Ethereum-Based Coin Mixer Tornado Cash has received a ban from the United States Department of Treasury’s Specially Designated Nationals And Blocked Persons List (SDN). The ban now prohibits US investors from operating the coin-mixing service’s chain in unlawful activity.
According to the US Department of Treasury, the motion was put into effect on Monday. Coin Mixers are utilized by companies to conceal the origin of any particular transaction with Ethereum-based Tornado Cash becoming particularly popular.
Insights into the ban on Tornado Cash
In the press release, Under Secretary of the Treasury for Terrorism and Financial Intelligence Brian E. Nelson stated that the Treasury is sanctioning Tornado Cash, a virtual currency mixer that launders the profits of cybercrimes, including those perpetrated against victims in the United States. Despite public guarantees otherwise, Tornado Cash has constantly failed to impose effective controls designed to stop it from laundering funds for malicious cyber actors on a regular basis and without basic steps to address its risks. Treasury will continue to aggressively seek actions against mixers that launder virtual currency for criminals and those who assist them.
They were initially devised to keep investors’ transactions private, as they cover the path to the fund’s source. Regardless, the Tornado Cash mixer gained a sanction after becoming a popular mixer for hackers looking to hide their tracks in laundering strategies.
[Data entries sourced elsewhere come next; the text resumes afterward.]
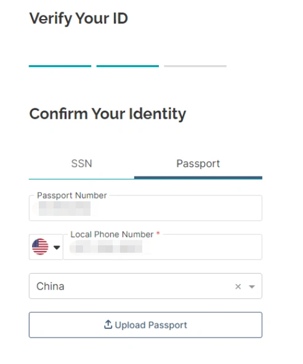Click the Local Phone Number label
This screenshot has height=364, width=303.
tap(112, 234)
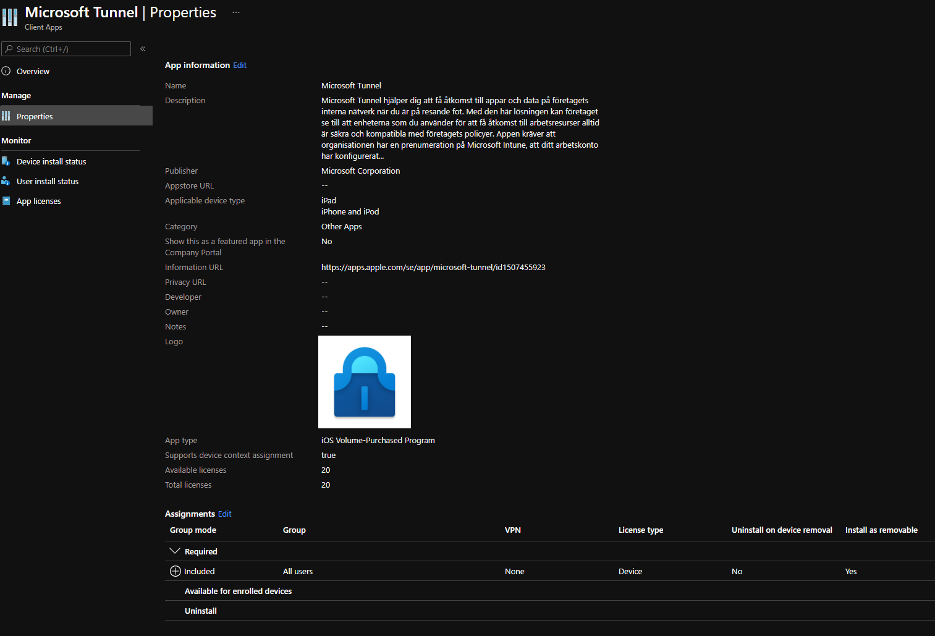The image size is (935, 636).
Task: Click the search magnifier icon
Action: click(9, 49)

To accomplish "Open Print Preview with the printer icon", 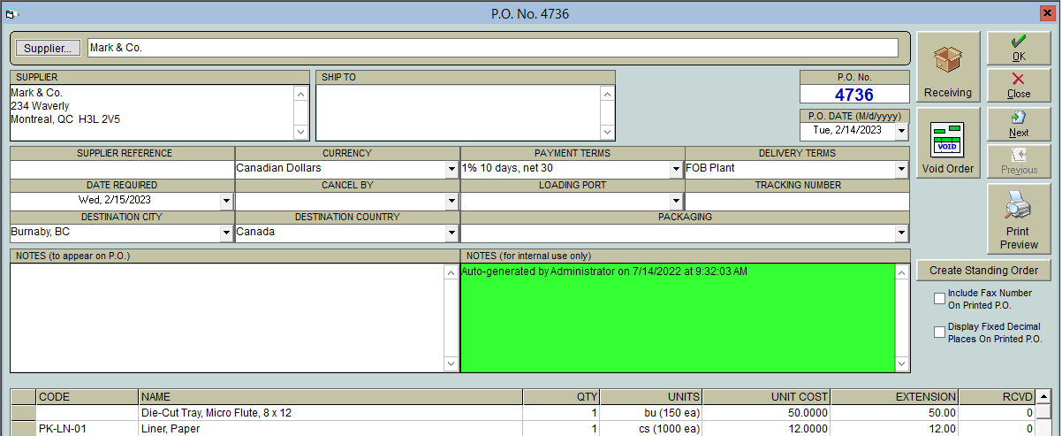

Tornado is the latest mixer to receive a sanction from the OFAC after Blender was once sanctioned. North Korea allegedly utilized Blender to launder over $500 million once robbed from Axie Infinity in the form of Ethereum.
Tornado Cash flared controversy after it revealed that it would use Chainalysis to block addresses formerly authorized by OFAC. The protocol is famous among hackers looking to hide their tracks after a theft. Previously Tornado Cash was operated by hackers who made away with 440 ETH from Bent Finance.
Tornado Cash was also in the hot seat back in February after the Web3Memes meme coin drew the rug under holders, lowering the value of the coin by nearly 100% and causing thousands of dollars worth of loss.